Since September 2018, the operating environment for non-banking financiers {non-banking financial companies (NBFCs) including housing finance companies (HFCs)} has been challenging in terms of accessing funds, especially for those with a wholesale lending book. Interest from investors in the debt capital market has reduced in the recent past, and a material turnaround is not expected in the near term. In this environment, JM Financial group has managed to raise long term funds aggregating over Rs 3,700 crores in FY20 and around Rs 3,123 crores for FY21. The funds raised has been through diversified sources including Commercial papers, Non-Convertible Debentures, Inter Corporate Deposit and Bank loan with improving cost of borrowings. During this period the company has also managed to diversify its investor base by raising money through retail investors, insurance companies and mutual funds. The group's commercial paper (CP) borrowings are largely matched by similar maturity short term assets which include capital market and trading assets and assets having short term contractual maturities.

 

On the asset quality side, JM Financial Group had provided Covid-19 linked moratorium to its borrowers in line with the relief measures provided by the Reserve Bank of India (RBI). Post the reopening of the lockdowns, underlying collections for real estate segment had improved. Additionally, RBI permitted one-time restructuring scheme as well as extension of date of commencement of commercial operations (DCCO) by another one year (effectively two years) without downgrading the asset classification. Under the Covid-19 linked restructuring the group has only restructured assets worth Rs 62 crores and none of them are in the real estate sector. Around 18-19% of the total loan book has been given DCCO extension. Nevertheless, post September 2020, the asset quality metrics have inched up with GNPA at 3.5% as on March 31, 2021, almost similar to the pro-forma GNPA as of December 31, 2020 (1.7% as on March 31, 2020). Nevertheless, the group has a track record of recovering from slipped accounts in the past and has put in place steps to recover from the stressed accounts even going forward. Consequently, the SMA-2 accounts improved to 2.9% as on March 31, 2021 as against pro-forma SMA-2 of 4.4% as on December 31, 2020 (2.6% as on March 31, 2020). CRISIL Ratings understands that collections in the month of April were not severely impacted as the lockdowns were enforced towards the second half of the month. However, collections in May have been impacted and with the steady removal of lockdown restrictions in June, collections are expected to be better than May. Nevertheless, the group still has a fair share of the book under contractual moratorium but it has been able to get interest as well as principal payment from these borrowers. The ability to get timely recoveries and control incremental slippages, will remain a key monitorables going forward.

 

Capitalisation metrics remain healthy with networth (including minority interest) of around Rs 9,552 crore as on March 31, 2021 with overall CAR at 40.2% (38.7% as on March 31, 2020). Over the past five fiscals, the peak gearing for the company was at 2.8 times in December 2017 and remained comfortable at 1.3 times as on March 31, 2021. The Net Debt to Equity as of March 2021 on a consolidated basis stood at 0.7x. The capitalisation metrics have been supported by proactive capital raises with JM group raising equity of around Rs 1379.4 crores in fiscal 2018-2019 and Rs 770 crores in June 2020. This provides cushion to mitigate potential asset-side slippages.

 

Earnings profile too is comfortable with well diversified revenue stream marked by the diverse presence of the group. Despite the challenging macroeconomic environment, the group reported ROA[1] of 3.7% for fiscal 2021 which has averaged around 4% for the past five fiscals, despite elevated Covid linked provisioning reflecting the stability. The revenue stream continues to remain diversified with investment banking, wealth management and securities business (IWS), Mortgage lending, distressed credit and Asset Management businesses contributing 49%, 38%, 12% and 1% respectively. Any impact on the earnings profile in the event of slippages translating into elevated credit costs remains a monitorable. 

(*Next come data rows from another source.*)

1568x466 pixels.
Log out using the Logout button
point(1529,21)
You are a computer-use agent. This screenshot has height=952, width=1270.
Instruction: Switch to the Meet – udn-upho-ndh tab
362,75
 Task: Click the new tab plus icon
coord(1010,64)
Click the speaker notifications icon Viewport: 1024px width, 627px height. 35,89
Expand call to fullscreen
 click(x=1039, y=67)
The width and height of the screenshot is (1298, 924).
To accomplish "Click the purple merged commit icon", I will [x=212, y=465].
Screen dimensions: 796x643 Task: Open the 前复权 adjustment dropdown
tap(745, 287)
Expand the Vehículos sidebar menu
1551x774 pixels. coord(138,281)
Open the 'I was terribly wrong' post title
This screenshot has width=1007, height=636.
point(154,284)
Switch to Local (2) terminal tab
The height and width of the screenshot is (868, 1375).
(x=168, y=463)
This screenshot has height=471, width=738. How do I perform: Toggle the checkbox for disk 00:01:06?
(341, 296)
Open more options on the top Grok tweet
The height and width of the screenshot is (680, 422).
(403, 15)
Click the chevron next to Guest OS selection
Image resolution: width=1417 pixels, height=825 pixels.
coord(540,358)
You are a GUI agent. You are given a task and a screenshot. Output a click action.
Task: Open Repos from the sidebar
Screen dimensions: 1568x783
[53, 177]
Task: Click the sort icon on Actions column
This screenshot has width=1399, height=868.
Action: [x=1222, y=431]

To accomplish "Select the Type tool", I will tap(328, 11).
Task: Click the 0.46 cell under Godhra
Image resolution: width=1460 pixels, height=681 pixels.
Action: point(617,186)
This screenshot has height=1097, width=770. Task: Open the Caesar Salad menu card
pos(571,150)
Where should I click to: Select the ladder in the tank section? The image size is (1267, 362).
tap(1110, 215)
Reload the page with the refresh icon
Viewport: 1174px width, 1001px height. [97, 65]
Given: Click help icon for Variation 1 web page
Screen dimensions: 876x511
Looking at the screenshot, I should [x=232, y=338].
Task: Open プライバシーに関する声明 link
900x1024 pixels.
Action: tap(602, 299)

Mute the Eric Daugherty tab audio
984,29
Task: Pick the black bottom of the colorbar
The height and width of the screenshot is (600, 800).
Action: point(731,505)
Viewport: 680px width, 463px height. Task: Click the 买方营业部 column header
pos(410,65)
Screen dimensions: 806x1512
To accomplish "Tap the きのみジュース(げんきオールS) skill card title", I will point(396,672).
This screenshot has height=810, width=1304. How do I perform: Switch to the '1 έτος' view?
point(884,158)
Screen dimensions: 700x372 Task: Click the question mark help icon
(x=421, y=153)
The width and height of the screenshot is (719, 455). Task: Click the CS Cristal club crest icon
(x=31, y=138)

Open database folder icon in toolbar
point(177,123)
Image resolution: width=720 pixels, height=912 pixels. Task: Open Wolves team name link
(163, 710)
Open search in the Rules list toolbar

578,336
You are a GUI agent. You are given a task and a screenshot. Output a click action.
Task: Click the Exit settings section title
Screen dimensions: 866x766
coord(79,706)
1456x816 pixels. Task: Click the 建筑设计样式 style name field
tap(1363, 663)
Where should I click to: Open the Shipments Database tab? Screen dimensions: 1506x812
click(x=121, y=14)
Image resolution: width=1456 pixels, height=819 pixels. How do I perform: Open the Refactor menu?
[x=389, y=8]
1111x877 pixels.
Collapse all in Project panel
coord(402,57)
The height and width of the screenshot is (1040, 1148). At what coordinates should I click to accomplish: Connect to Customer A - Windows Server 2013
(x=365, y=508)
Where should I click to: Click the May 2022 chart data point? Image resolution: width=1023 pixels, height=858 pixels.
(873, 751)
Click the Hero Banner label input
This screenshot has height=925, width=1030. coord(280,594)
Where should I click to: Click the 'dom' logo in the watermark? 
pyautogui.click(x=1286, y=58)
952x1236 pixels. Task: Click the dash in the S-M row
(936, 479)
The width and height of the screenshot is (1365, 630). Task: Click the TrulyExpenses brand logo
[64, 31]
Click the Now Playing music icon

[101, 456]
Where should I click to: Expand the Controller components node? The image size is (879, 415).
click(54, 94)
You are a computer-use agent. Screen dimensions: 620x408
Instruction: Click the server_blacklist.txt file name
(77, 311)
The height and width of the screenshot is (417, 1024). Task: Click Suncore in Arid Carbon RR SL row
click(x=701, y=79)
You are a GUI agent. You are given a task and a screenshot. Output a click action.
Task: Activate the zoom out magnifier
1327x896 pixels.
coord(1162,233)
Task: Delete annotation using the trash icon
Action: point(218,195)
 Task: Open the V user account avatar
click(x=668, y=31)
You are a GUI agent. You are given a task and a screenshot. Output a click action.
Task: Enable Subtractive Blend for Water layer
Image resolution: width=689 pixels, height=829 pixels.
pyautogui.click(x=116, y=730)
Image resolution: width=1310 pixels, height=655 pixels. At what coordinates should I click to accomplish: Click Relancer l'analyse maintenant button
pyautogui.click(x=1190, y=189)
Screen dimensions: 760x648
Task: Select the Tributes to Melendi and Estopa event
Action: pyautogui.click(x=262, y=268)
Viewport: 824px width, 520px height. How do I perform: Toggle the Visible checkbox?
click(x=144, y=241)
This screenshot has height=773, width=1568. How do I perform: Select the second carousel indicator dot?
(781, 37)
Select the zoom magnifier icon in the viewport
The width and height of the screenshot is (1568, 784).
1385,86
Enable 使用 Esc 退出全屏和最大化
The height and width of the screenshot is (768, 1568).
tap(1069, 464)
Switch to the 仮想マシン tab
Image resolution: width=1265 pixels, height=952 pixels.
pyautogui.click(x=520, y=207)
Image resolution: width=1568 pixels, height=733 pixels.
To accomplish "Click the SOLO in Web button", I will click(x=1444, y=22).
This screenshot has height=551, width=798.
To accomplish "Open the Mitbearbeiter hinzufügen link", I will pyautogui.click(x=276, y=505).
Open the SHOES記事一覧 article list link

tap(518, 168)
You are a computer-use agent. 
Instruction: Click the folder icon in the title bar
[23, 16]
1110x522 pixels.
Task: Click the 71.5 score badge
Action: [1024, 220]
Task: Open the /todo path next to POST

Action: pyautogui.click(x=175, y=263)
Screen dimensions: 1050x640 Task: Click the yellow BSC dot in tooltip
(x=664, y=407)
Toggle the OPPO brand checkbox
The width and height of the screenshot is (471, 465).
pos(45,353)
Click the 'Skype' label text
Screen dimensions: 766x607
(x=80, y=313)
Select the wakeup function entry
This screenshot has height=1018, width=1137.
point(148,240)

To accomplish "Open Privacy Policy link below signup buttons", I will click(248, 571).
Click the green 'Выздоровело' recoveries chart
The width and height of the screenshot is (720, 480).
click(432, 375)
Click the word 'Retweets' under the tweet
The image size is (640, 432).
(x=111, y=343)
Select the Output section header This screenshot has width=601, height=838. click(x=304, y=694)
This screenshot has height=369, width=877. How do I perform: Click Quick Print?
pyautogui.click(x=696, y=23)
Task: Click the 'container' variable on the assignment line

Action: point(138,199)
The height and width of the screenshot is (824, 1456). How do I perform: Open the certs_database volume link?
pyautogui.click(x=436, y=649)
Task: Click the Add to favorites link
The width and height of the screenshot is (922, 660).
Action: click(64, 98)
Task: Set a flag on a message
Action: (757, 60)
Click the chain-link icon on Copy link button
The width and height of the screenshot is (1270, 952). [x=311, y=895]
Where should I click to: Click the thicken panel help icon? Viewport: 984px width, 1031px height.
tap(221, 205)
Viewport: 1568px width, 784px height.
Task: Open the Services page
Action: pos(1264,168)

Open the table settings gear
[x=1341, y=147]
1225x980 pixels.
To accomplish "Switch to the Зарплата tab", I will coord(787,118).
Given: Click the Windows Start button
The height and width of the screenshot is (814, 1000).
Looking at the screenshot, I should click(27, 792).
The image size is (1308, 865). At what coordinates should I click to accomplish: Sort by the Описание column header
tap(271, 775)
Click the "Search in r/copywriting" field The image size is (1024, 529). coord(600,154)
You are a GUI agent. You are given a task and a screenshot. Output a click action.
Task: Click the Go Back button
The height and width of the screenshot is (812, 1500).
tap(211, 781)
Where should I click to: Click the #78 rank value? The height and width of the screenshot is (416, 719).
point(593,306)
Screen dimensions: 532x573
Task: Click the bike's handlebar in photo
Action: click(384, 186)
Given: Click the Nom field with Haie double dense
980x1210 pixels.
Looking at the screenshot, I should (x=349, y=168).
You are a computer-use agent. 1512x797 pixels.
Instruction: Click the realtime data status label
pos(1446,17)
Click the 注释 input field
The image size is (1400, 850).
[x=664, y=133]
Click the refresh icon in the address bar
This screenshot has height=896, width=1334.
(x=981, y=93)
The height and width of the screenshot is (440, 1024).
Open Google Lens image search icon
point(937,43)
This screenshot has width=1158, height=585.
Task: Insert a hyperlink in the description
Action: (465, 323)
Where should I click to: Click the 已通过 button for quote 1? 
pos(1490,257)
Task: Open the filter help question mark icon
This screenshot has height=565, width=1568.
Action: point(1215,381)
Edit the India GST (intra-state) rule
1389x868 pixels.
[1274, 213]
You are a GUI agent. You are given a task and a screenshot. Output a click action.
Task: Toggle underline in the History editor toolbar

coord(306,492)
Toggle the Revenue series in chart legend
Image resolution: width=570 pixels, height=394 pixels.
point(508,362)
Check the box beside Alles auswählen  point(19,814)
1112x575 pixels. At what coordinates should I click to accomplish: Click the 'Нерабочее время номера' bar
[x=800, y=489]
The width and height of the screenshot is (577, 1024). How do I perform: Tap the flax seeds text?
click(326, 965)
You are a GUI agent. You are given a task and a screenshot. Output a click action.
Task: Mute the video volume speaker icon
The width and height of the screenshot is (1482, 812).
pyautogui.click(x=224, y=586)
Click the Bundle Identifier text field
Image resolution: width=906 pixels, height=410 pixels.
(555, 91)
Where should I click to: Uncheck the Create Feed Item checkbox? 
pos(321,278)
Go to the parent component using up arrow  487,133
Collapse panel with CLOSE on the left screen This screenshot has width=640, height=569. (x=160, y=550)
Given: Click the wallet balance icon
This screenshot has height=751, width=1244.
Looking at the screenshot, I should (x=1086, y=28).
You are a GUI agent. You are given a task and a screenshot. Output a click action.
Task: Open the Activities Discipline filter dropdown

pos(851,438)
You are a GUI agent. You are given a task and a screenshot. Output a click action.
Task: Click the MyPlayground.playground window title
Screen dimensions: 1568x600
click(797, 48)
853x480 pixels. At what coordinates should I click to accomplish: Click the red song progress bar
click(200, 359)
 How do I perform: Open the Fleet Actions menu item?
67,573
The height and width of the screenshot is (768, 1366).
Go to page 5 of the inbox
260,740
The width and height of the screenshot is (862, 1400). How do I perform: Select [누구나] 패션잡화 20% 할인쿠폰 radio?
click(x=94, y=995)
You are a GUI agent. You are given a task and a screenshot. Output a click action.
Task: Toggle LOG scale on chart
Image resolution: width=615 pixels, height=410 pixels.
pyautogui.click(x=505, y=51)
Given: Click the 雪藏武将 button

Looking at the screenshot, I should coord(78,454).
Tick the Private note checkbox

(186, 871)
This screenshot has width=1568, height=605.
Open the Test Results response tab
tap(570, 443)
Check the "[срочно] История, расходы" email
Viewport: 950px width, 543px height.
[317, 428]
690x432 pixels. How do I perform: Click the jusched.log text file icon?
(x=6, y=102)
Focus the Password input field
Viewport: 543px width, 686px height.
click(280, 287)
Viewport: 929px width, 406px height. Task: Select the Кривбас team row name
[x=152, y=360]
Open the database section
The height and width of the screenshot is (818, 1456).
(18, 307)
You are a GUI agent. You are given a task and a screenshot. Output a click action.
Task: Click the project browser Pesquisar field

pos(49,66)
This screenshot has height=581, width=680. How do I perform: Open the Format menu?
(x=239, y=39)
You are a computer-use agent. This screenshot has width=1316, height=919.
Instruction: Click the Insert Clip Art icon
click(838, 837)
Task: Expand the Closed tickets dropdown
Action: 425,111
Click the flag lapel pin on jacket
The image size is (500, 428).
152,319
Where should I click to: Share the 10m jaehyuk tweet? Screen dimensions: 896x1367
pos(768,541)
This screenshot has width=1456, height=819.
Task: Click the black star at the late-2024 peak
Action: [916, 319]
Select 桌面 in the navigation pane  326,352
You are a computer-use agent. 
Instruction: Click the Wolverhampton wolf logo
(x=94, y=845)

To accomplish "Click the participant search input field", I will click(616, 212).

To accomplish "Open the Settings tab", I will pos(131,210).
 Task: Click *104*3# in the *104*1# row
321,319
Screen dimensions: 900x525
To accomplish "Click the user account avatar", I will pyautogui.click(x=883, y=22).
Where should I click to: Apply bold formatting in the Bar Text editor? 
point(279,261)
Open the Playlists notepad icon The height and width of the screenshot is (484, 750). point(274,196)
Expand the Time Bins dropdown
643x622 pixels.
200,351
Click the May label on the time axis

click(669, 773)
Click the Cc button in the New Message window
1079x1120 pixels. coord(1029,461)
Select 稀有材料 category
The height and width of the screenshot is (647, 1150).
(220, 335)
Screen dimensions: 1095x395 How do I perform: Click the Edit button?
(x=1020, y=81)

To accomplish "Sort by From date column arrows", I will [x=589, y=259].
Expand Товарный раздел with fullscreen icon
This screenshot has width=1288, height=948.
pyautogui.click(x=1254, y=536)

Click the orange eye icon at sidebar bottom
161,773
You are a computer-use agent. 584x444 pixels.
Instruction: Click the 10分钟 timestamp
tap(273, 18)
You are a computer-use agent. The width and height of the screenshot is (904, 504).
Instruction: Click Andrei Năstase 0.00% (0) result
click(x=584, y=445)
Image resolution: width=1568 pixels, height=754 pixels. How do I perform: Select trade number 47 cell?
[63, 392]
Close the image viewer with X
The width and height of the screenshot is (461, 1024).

[1] Return on assets is calculated as profit after tax/average total assets and is as per CRISIL calculations

Analytical Approach

For arriving at its ratings, CRISIL Ratings has combined the business and financial risk profiles of all companies within the JM Financial group. This also includes the non-banking financial company (NBFC), JM Financial Credit Solutions Ltd, where a fund raised by Mr. Vikram Pandit has 48.96% stake; as well as JM Financial Asset Reconstruction Company Ltd (JMARC; rated ‘CRISIL AA-/Stable/CRISIL A1+’), in which the group has 59.25% stake. The combined approach is because of significant operational and financial integration among group companies, common senior management, and shared brand. All the companies are collectively referred to as the JM Financial group.

 

Please refer Annexure - List of entities consolidated, which captures the list of entities considered and their analytical treatment of consolidation.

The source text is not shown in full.